George Aiken:Progressive Republican

Portrait of George AikenGeorge Aiken, a horticulturist and nurseryman from Putney, Vermont, served in elective office on the state and national levels from 1931 until 1975. He was a loyal Republican his entire life but was often viewed as a maverick within his own party. Aiken and Ernest Gibson, Jr., created and led the progressive wing of the Vermont Republican Party during the mid-twentieth century.

During his tenure as governor (1937–1941) Aiken supported some of the Roosevelt administration’s New Deal programs. He was able to maneuver between the big business interests of his own party and the increasing reach of the federal government into state and local affairs and work for the interests of the average Vermonter. He especially favored the Rural Electrification Administration as a means to get electricity to Vermont farms. Though Aiken viewed federal programs with suspicion, he accepted them when he felt they could help Vermonters.

Governor Aiken with others signing a bill for the New York World’s Fair  appropriation, April 10, 1937.

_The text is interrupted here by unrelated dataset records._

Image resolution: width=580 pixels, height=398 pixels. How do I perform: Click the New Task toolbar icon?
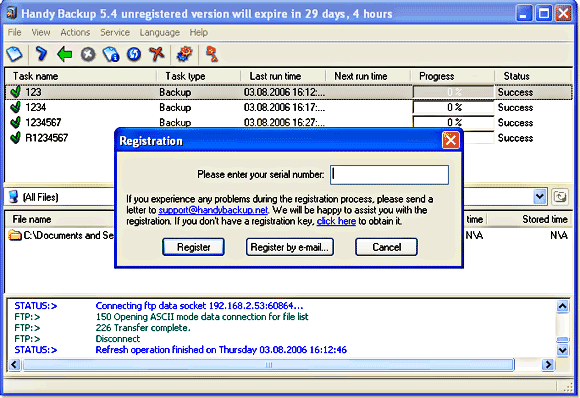[15, 54]
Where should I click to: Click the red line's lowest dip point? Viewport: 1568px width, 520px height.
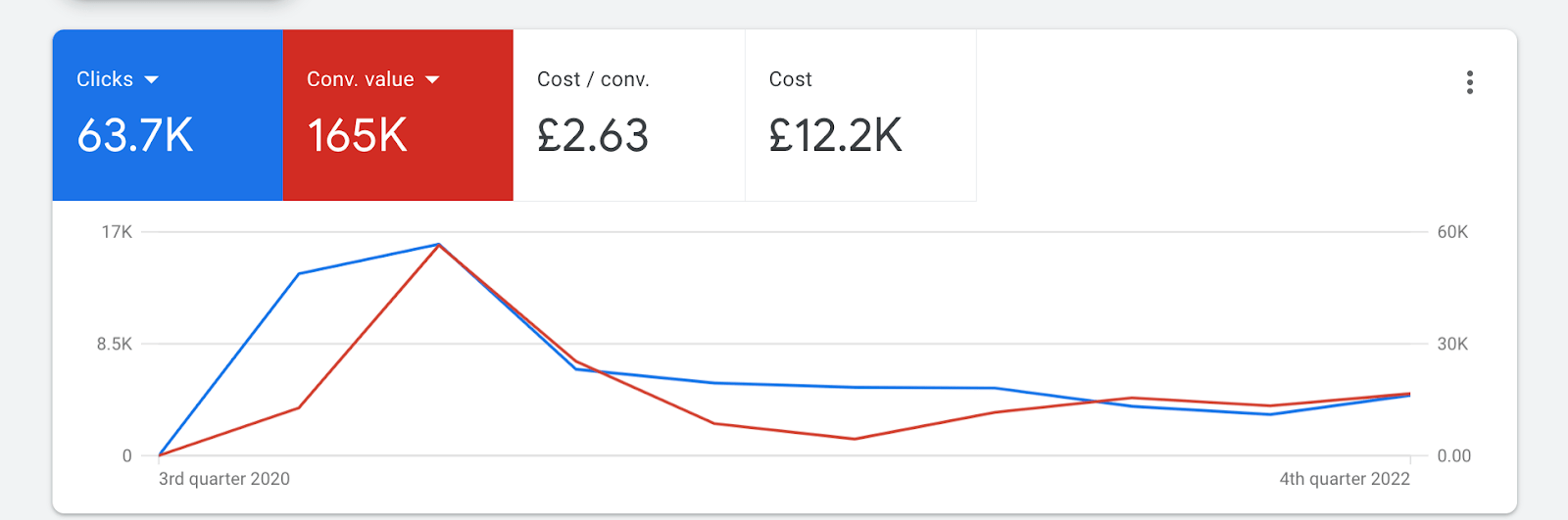click(x=855, y=439)

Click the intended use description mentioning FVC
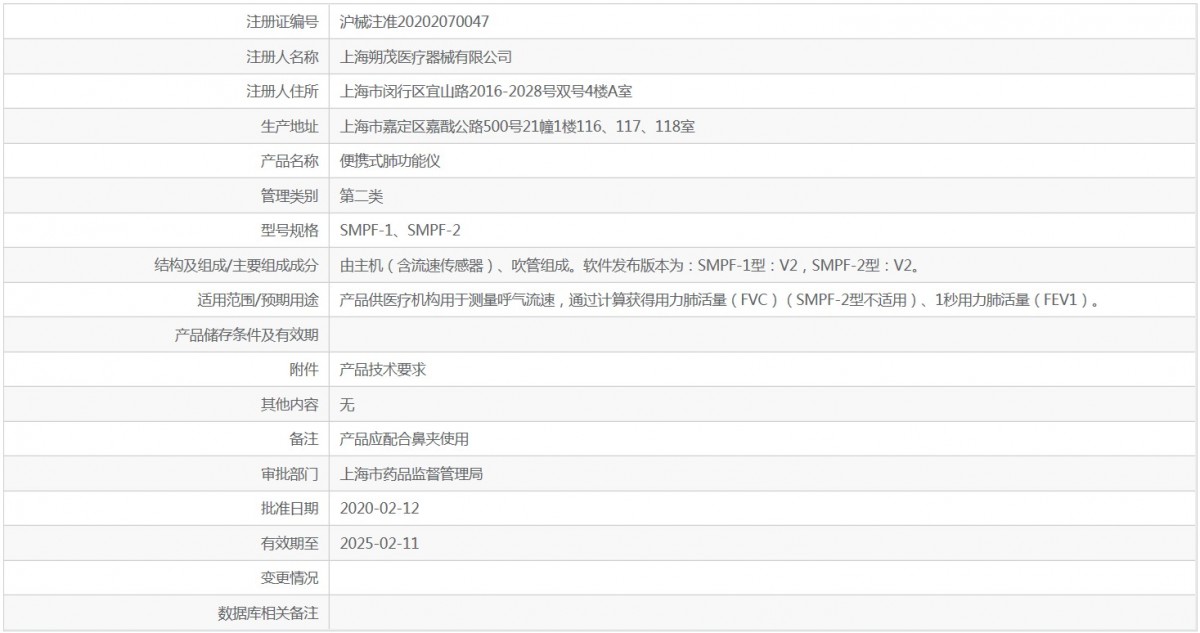[720, 300]
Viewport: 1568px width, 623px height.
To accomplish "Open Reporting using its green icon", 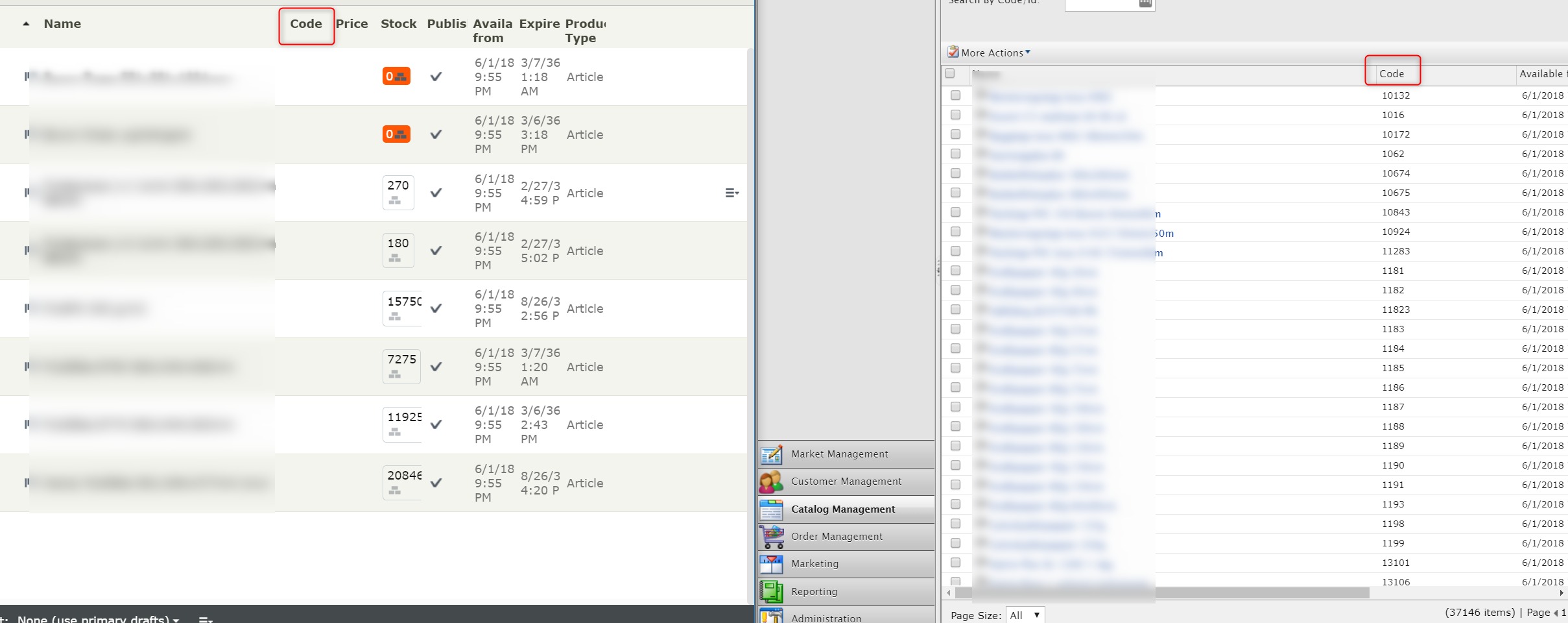I will [x=771, y=591].
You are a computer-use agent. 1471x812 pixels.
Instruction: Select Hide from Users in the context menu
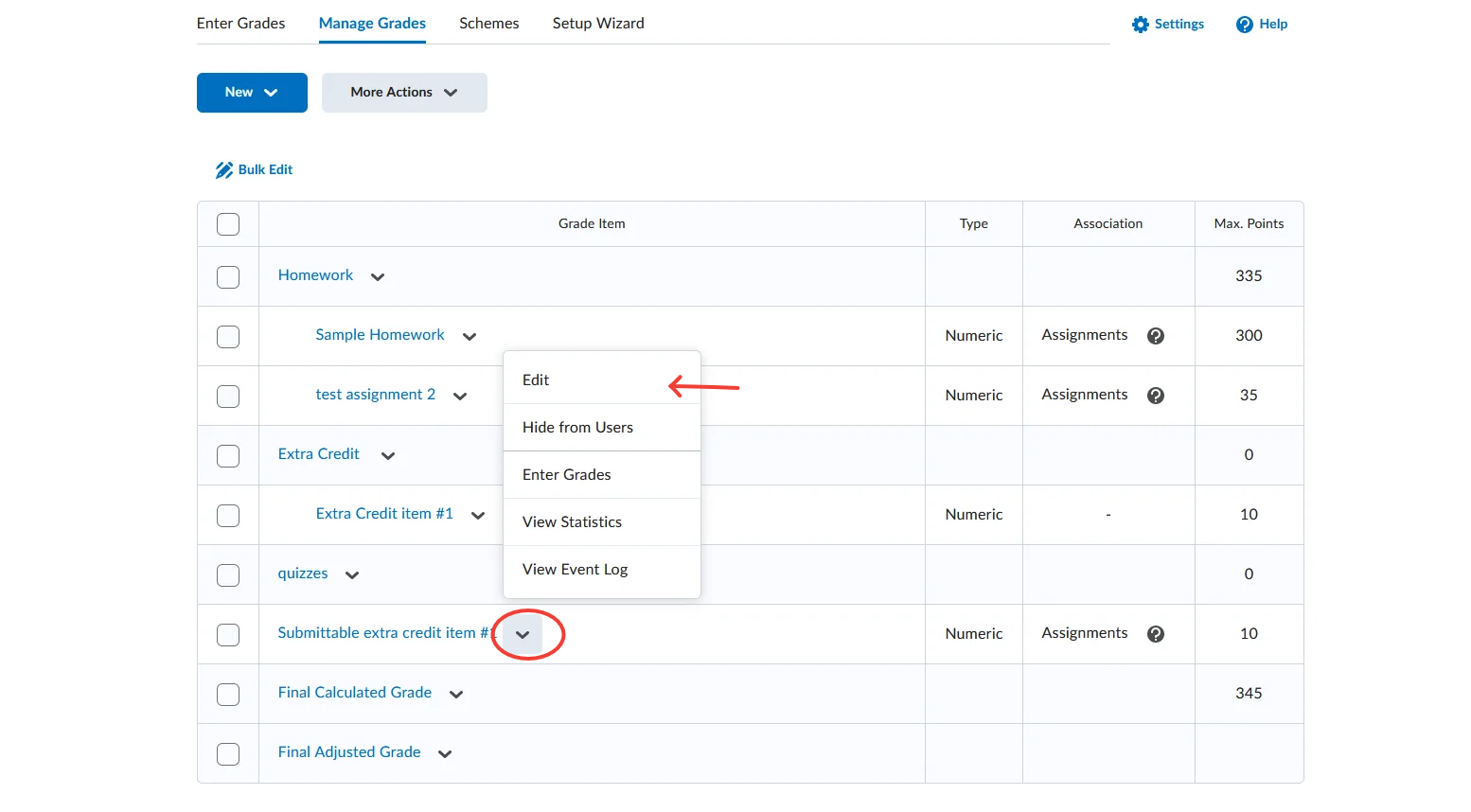click(577, 427)
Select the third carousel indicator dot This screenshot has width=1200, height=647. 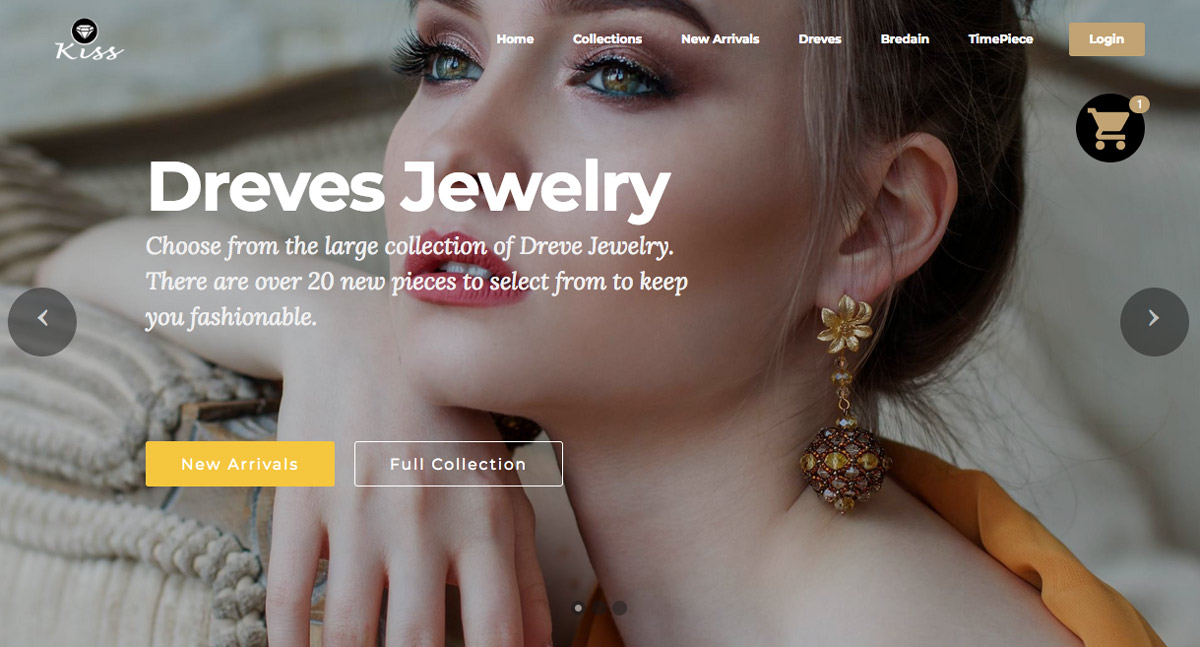(x=620, y=608)
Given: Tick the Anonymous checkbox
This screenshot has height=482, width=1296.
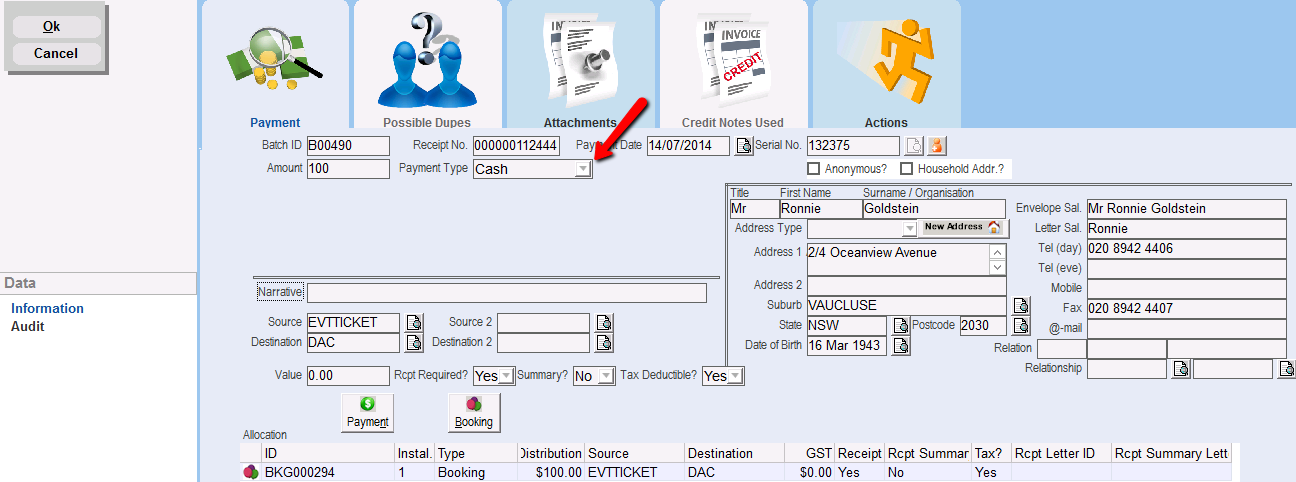Looking at the screenshot, I should click(x=814, y=169).
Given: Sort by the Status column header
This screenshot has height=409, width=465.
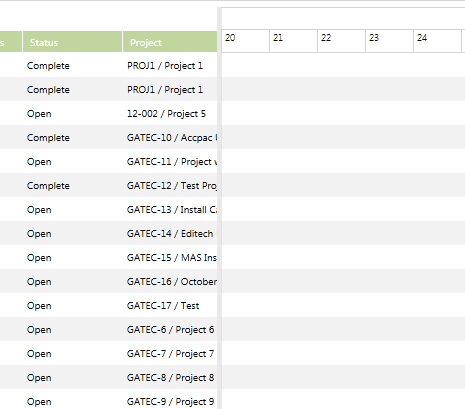Looking at the screenshot, I should pyautogui.click(x=72, y=42).
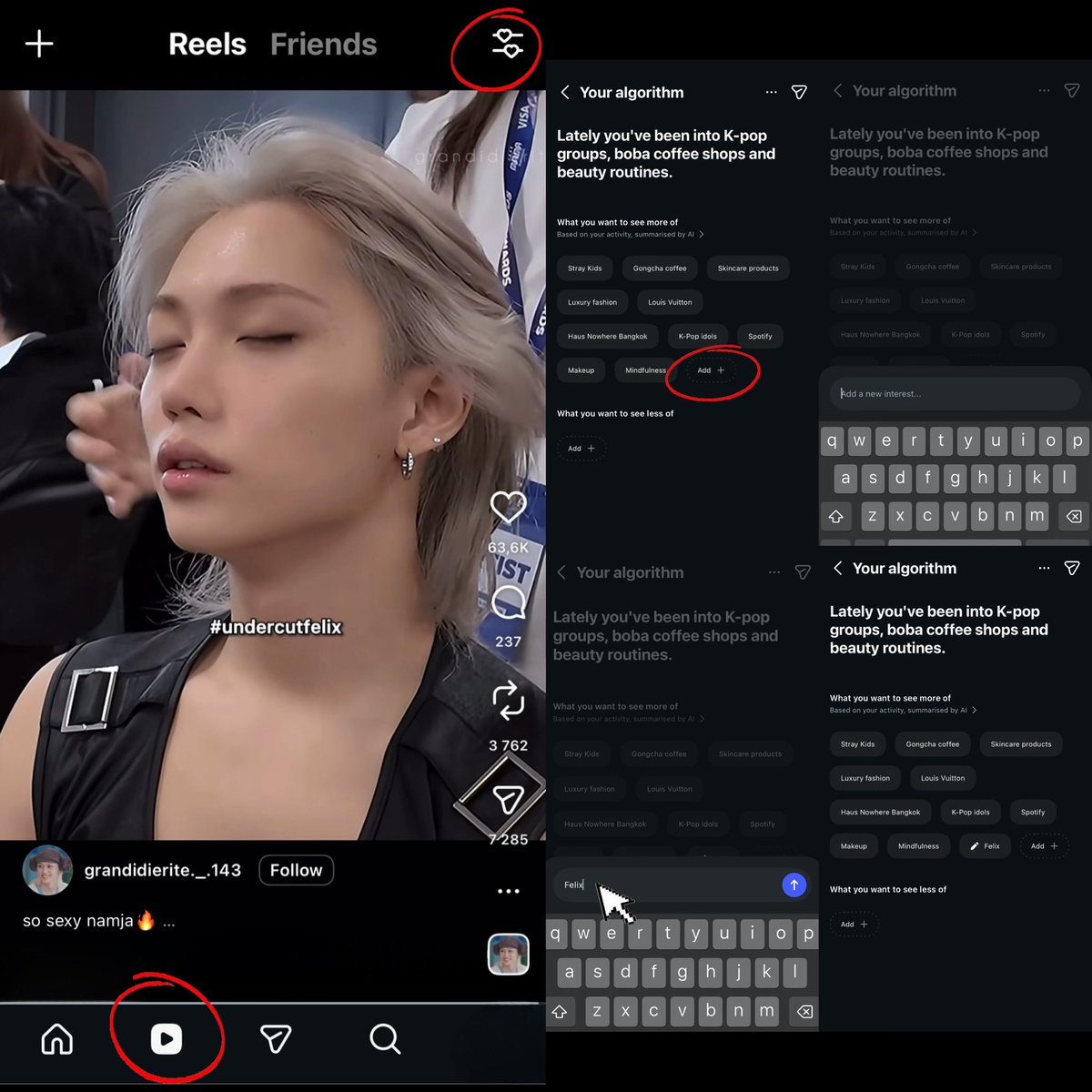Switch to the Friends tab
This screenshot has width=1092, height=1092.
click(x=323, y=43)
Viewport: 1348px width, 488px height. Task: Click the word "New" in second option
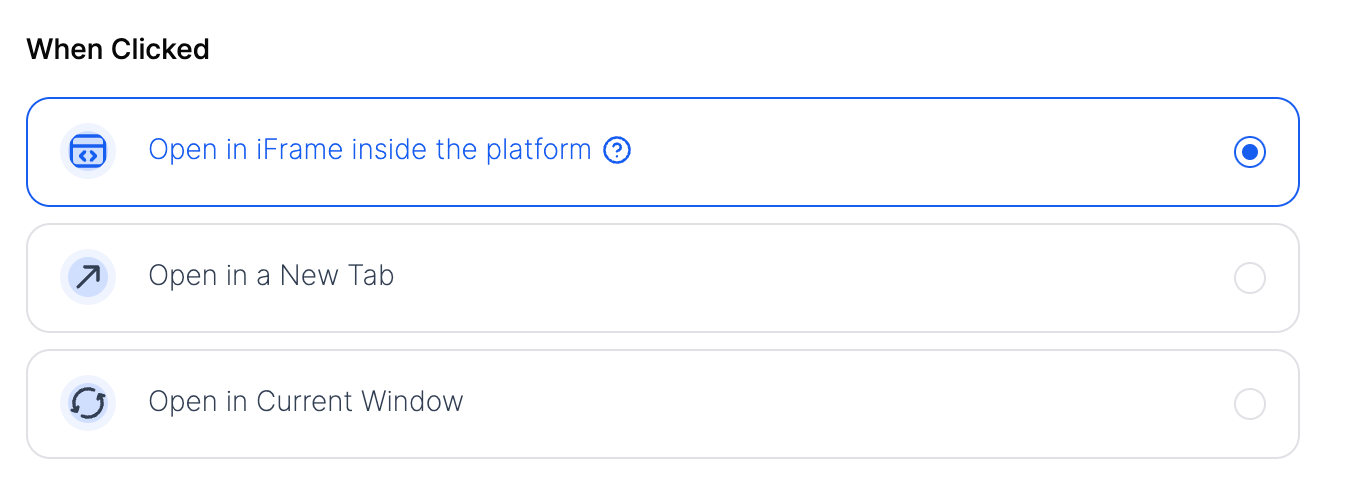[x=310, y=276]
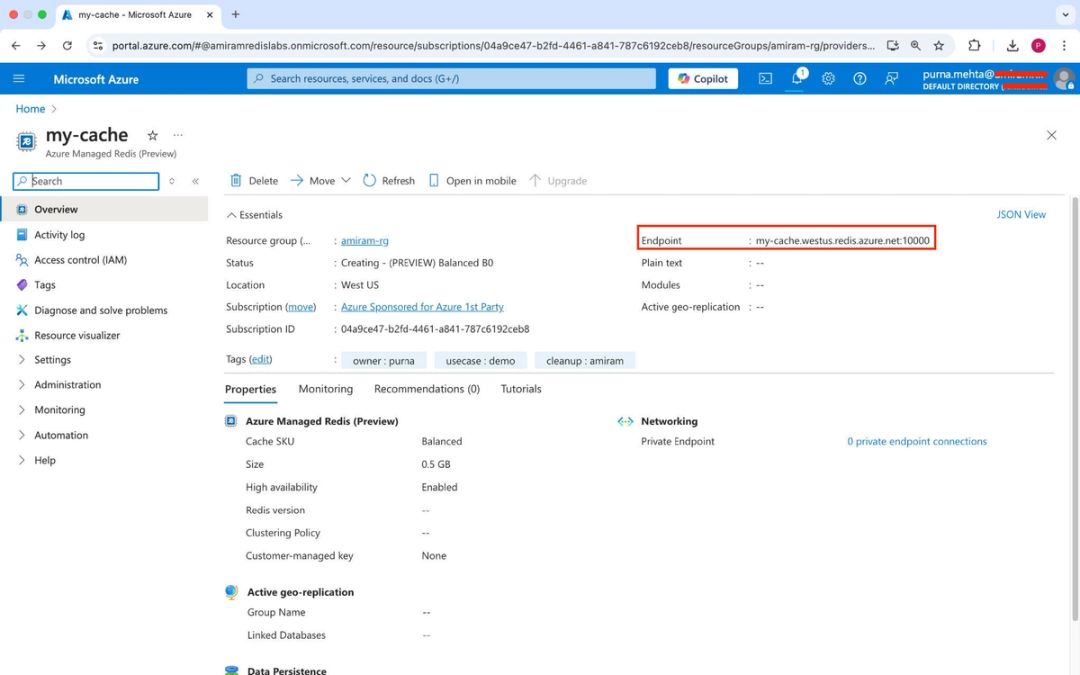The width and height of the screenshot is (1080, 675).
Task: Open the amiram-rg resource group link
Action: click(363, 240)
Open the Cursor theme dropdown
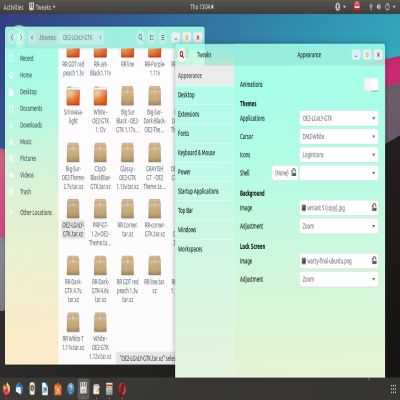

Aiken was elected to the U.S. Senate in 1941 and held that office until 1975. During his tenure he introduced the legislation to build the St. Lawrence Seaway and continued his support of the Rural Electrification Administration. In the 1950s he joined in the censure of Senator Joseph McCarthy, following the lead of fellow Vermont Senator Ralph Flanders. During the 1960s he opposed the rise of Senator Barry Goldwater in the Republican Party.

Governor Aiken receiving the key to the World’s Fair on the State House steps, May 4, 1938.

Vice President John Garner (on right) swears in newly elected Senator George Aiken as Vermont Senior Senator Warren Austin looks on.

Aiken was nicknamed “the wise old owl” during the Vietnam War when he asserted that the U.S. should just declare victory and get out. At the end of his career he sponsored the Eastern Wilderness Act, hoping it would create an area for recreational use in Vermont’s northeastern counties, the region he is credited with naming the Northeast Kingdom.